--- Data for processing ---

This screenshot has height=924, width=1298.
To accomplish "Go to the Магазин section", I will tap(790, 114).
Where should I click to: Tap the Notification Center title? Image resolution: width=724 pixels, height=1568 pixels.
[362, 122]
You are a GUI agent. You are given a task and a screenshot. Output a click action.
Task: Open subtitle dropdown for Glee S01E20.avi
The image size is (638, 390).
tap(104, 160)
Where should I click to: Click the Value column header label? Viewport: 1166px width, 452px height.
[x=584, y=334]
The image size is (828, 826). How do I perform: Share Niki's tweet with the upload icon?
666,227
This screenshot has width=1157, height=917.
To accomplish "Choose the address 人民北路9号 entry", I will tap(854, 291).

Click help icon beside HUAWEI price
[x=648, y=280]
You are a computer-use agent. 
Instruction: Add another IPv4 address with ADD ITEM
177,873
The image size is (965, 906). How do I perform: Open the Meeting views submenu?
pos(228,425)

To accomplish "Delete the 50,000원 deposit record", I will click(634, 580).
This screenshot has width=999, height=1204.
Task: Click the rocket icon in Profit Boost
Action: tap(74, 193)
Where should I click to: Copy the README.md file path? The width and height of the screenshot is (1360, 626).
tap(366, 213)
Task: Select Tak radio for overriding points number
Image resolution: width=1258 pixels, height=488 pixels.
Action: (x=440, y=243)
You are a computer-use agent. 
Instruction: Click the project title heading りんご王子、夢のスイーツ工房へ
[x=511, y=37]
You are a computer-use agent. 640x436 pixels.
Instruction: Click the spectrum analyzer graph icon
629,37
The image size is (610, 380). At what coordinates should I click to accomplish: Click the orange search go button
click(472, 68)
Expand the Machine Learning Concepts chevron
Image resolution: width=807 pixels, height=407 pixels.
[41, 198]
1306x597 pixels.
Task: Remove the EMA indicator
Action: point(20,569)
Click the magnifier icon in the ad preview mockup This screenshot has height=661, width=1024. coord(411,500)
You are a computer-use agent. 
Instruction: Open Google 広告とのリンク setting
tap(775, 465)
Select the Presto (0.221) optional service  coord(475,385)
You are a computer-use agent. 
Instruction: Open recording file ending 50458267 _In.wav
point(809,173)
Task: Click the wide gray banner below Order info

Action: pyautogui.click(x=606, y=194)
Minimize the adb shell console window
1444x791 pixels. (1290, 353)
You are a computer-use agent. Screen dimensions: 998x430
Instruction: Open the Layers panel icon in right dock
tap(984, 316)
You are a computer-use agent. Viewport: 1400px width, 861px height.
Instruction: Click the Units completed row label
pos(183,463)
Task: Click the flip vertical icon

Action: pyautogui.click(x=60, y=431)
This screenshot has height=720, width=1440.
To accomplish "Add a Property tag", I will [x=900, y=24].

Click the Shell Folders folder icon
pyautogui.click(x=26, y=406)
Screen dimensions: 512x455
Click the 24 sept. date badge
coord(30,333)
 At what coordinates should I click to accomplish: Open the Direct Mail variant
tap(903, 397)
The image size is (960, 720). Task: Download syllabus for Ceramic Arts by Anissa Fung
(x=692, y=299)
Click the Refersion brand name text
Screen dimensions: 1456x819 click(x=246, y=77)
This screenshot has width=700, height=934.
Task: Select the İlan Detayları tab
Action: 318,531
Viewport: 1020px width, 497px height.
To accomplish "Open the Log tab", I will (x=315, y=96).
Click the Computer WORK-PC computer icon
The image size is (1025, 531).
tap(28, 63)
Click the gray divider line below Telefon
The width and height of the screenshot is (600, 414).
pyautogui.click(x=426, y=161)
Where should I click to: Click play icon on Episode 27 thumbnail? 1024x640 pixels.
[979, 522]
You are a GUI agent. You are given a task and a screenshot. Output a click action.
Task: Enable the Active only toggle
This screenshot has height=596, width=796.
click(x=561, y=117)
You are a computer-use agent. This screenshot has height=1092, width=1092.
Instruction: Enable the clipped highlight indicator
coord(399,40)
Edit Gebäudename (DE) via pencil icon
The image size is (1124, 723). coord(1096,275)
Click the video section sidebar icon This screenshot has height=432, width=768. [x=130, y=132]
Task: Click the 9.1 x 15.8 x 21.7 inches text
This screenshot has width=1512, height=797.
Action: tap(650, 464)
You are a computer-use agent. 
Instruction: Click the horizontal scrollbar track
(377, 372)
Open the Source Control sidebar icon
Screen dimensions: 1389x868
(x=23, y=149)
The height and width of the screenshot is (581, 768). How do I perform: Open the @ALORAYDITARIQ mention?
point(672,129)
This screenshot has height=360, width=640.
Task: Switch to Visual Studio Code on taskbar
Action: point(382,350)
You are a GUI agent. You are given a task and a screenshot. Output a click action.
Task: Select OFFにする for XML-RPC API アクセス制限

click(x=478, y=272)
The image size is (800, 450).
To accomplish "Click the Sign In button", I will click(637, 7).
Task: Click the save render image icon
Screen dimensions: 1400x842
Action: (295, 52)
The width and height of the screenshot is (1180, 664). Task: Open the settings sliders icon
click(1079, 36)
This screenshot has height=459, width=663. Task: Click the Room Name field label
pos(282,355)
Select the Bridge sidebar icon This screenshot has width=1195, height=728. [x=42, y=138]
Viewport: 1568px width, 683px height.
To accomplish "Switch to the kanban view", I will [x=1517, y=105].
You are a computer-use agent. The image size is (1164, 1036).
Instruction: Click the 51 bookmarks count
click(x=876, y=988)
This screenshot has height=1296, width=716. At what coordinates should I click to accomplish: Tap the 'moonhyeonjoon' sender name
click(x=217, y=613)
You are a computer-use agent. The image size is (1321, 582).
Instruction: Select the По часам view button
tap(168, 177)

---

*What you need to do*. Including any blank lines, repeat the data exactly.

*Completed exercise*.
This screenshot has height=924, width=1298.
To accomplish "Go to the Магазин section", I will tap(790, 114).
Where should I click to: Tap the Notification Center title? Image resolution: width=724 pixels, height=1568 pixels.
[362, 122]
You are a GUI agent. You are given a task and a screenshot. Output a click action.
Task: Open subtitle dropdown for Glee S01E20.avi
The image size is (638, 390).
tap(104, 160)
Where should I click to: Click the Value column header label? Viewport: 1166px width, 452px height.
[x=584, y=334]
The image size is (828, 826). How do I perform: Share Niki's tweet with the upload icon?
666,227
This screenshot has width=1157, height=917.
To accomplish "Choose the address 人民北路9号 entry", I will tap(854, 291).

Click help icon beside HUAWEI price
[x=648, y=280]
You are a computer-use agent. 
Instruction: Add another IPv4 address with ADD ITEM
177,873
The image size is (965, 906). How do I perform: Open the Meeting views submenu?
pos(228,425)

To accomplish "Delete the 50,000원 deposit record", I will click(634, 580).
This screenshot has width=999, height=1204.
Task: Click the rocket icon in Profit Boost
Action: tap(74, 193)
Where should I click to: Copy the README.md file path? The width and height of the screenshot is (1360, 626).
tap(366, 213)
Task: Select Tak radio for overriding points number
Image resolution: width=1258 pixels, height=488 pixels.
Action: (x=440, y=243)
You are a computer-use agent. 
Instruction: Click the project title heading りんご王子、夢のスイーツ工房へ
[x=511, y=37]
You are a computer-use agent. 640x436 pixels.
Instruction: Click the spectrum analyzer graph icon
629,37
The image size is (610, 380). At what coordinates should I click to accomplish: Click the orange search go button
click(472, 68)
Expand the Machine Learning Concepts chevron
Image resolution: width=807 pixels, height=407 pixels.
[41, 198]
1306x597 pixels.
Task: Remove the EMA indicator
Action: point(20,569)
Click the magnifier icon in the ad preview mockup This screenshot has height=661, width=1024. coord(411,500)
You are a computer-use agent. 
Instruction: Open Google 広告とのリンク setting
tap(775, 465)
Select the Presto (0.221) optional service  coord(475,385)
You are a computer-use agent. 
Instruction: Open recording file ending 50458267 _In.wav
point(809,173)
Task: Click the wide gray banner below Order info

Action: pyautogui.click(x=606, y=194)
Minimize the adb shell console window
1444x791 pixels. (1290, 353)
You are a computer-use agent. Screen dimensions: 998x430
Instruction: Open the Layers panel icon in right dock
tap(984, 316)
You are a computer-use agent. Viewport: 1400px width, 861px height.
Instruction: Click the Units completed row label
pos(183,463)
Task: Click the flip vertical icon

Action: pyautogui.click(x=60, y=431)
This screenshot has height=720, width=1440.
To accomplish "Add a Property tag", I will [x=900, y=24].

Click the Shell Folders folder icon
pyautogui.click(x=26, y=406)
Screen dimensions: 512x455
Click the 24 sept. date badge
coord(30,333)
 At what coordinates should I click to accomplish: Open the Direct Mail variant
tap(903, 397)
The image size is (960, 720). Task: Download syllabus for Ceramic Arts by Anissa Fung
(x=692, y=299)
Click the Refersion brand name text
Screen dimensions: 1456x819 click(x=246, y=77)
This screenshot has width=700, height=934.
Task: Select the İlan Detayları tab
Action: 318,531
Viewport: 1020px width, 497px height.
To accomplish "Open the Log tab", I will (x=315, y=96).
Click the Computer WORK-PC computer icon
The image size is (1025, 531).
tap(28, 63)
Click the gray divider line below Telefon
The width and height of the screenshot is (600, 414).
pyautogui.click(x=426, y=161)
Where should I click to: Click play icon on Episode 27 thumbnail? 1024x640 pixels.
[979, 522]
You are a GUI agent. You are given a task and a screenshot. Output a click action.
Task: Enable the Active only toggle
This screenshot has height=596, width=796.
click(x=561, y=117)
You are a computer-use agent. This screenshot has height=1092, width=1092.
Instruction: Enable the clipped highlight indicator
coord(399,40)
Edit Gebäudename (DE) via pencil icon
The image size is (1124, 723). coord(1096,275)
Click the video section sidebar icon This screenshot has height=432, width=768. [x=130, y=132]
Task: Click the 9.1 x 15.8 x 21.7 inches text
This screenshot has width=1512, height=797.
Action: tap(650, 464)
You are a computer-use agent. 
Instruction: Click the horizontal scrollbar track
(377, 372)
Open the Source Control sidebar icon
Screen dimensions: 1389x868
(x=23, y=149)
The height and width of the screenshot is (581, 768). How do I perform: Open the @ALORAYDITARIQ mention?
point(672,129)
This screenshot has height=360, width=640.
Task: Switch to Visual Studio Code on taskbar
Action: point(382,350)
You are a GUI agent. You are given a task and a screenshot. Output a click action.
Task: Select OFFにする for XML-RPC API アクセス制限

click(x=478, y=272)
The image size is (800, 450).
To accomplish "Click the Sign In button", I will click(637, 7).
Task: Click the save render image icon
Screen dimensions: 1400x842
Action: (295, 52)
The width and height of the screenshot is (1180, 664). Task: Open the settings sliders icon
click(1079, 36)
This screenshot has height=459, width=663. Task: Click the Room Name field label
pos(282,355)
Select the Bridge sidebar icon This screenshot has width=1195, height=728. [x=42, y=138]
Viewport: 1568px width, 683px height.
To accomplish "Switch to the kanban view", I will [x=1517, y=105].
You are a computer-use agent. The image size is (1164, 1036).
Instruction: Click the 51 bookmarks count
click(x=876, y=988)
This screenshot has height=1296, width=716. At what coordinates should I click to accomplish: Tap the 'moonhyeonjoon' sender name
click(x=217, y=613)
You are a computer-use agent. The image size is (1321, 582).
Instruction: Select the По часам view button
tap(168, 177)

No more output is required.